------ RECORDS TO USE

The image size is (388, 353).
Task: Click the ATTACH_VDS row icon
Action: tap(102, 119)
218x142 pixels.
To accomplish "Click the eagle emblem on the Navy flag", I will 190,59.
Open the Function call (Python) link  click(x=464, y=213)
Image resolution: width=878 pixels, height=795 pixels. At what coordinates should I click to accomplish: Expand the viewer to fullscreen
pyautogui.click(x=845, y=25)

------------
------ RECORDS TO USE

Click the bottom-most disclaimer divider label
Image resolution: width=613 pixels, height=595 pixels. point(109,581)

------------

#### EXERCISE BRIEF:
Going back over the entries above, copy word for word every line from the one that has "218x142 pixels." on through the one that has "Open the Function".

#### EXERCISE RESULT:
218x142 pixels.
To accomplish "Click the eagle emblem on the Navy flag", I will 190,59.
Open the Function call (Python) link  click(x=464, y=213)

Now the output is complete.